US allies warn against trade war over Trump’s tariffs plan
French president Emmanuel Macron pledged a firm response, and warned: ‘Economic nationalism leads to war.’
Countries around the world have fought back against US president Donald Trump’s decision to slap tariffs on steel and aluminium imports, announcing retaliatory measures and warning that Washington’s plan will hurt American consumers.
French president Emmanuel Macron said he had told Mr Trump in a phone call that the new US tariffs on European, Mexican and Canadian goods are illegal and a “mistake”.
Mr Macron pledged the riposte would be firm and proportionate, and in line with World Trade Organisation rules.
FAIR TRADE!— Donald J. Trump (@realDonaldTrump) May 31, 2018
Germany’s Volkswagen, Europe’s largest carmaker, warned that the decision could start a trade war that no side would win. The European Union and China also said they will deepen ties on trade and investment as a result of the announcement.
Mr Macron warned: “Economic nationalism leads to war. This is exactly what happened in the 1930s.”
EU trade commissioner Cecilia Malmstrom said the tariffs are “further weakening the Trans-Atlantic relations”.

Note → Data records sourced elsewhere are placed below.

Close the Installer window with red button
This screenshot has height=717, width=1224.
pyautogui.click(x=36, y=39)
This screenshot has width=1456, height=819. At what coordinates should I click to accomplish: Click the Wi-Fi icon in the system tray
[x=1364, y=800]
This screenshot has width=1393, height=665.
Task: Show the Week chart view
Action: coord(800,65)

Ms Malmstrom said the measures “will cause a lot of damage to our steel and aluminium industry”. She dismissed the argument that the tariffs were needed for US national security reasons, saying: “Internal security is not relevant. It is pure protectionism.”
The US president’s move makes good on his campaign promise to crack down on trading partners he says exploit poorly negotiated trade agreements to run up big trade surpluses with the United States.
US commerce secretary Wilbur Ross said the tariffs – 25% on imported steel, 10% on aluminium from Canada, Mexico and the European Union – take effect on Friday.
The import duties threaten to drive up prices for American consumers and companies and are likely to heighten uncertainty for businesses and investors around the globe.
Stock prices slumped amid fears of a trade war, with the Dow Jones industrial average falling nearly 252 points, or 1%, to 24,415.84.
Mexico complained that the tariffs will “distort international trade” and threatened to penalise US imports including pork, apples, grapes, cheeses and flat steel.
In Canada, prime minister Justin Trudeau said the tariffs were “totally unacceptable”. Canada announced plans to slap tariffs on 12.8 billion dollars’ worth (£9.6 billion) of US products, ranging from steel to yogurt and toilet paper.
Mr Trudeau said: “Canada is a secure supplier of aluminium and steel to the US defence industry, putting aluminium in American planes and steel in American tanks.
“That Canada could be considered a national security threat to the United States is inconceivable.”
Americans remain our partners, friends, and allies. This is not about the American people. We have to believe that at some point their common sense will prevail. But we see no sign of that in this action today by the US administration.— Justin Trudeau (@JustinTrudeau) May 31, 2018
Mr Trump had originally imposed the tariffs in March, saying a reliance on imported metals threatened national security. But he exempted Canada, Mexico and the European Union to buy time for negotiations – a reprieve that expired at midnight on Thursday.
Other countries, including Japan, America’s closest ally in Asia, are already paying the tariffs.
“This is protectionism, pure and simple,” said Jean-Claude Juncker, president of the European Commission.
The EU earlier threatened to counter-punch by targeting US products, including Kentucky bourbon, blue jeans and motorcycles. David O’Sullivan, the EU’s ambassador in Washington, said the retaliation will probably be announced in late June.
The US tariffs coincide with – and could complicate – the Trump administration’s separate fight over Beijing’s strong-arm tactics to overtake US technological supremacy. American commerce secretary Wilbur Ross is leaving on Friday for Beijing for talks aimed at preventing a trade war with China.
The world’s two biggest economies have threatened to impose tariffs on up to 200 billion dollars’ worth (£150 billion) of each other’s products.
The steel and aluminium tariffs could also complicate the US administration’s efforts to renegotiate the North American Free Trade Agreement with Canada and Mexico, a pact which Mr Trump has condemned as a job-killing “disaster”.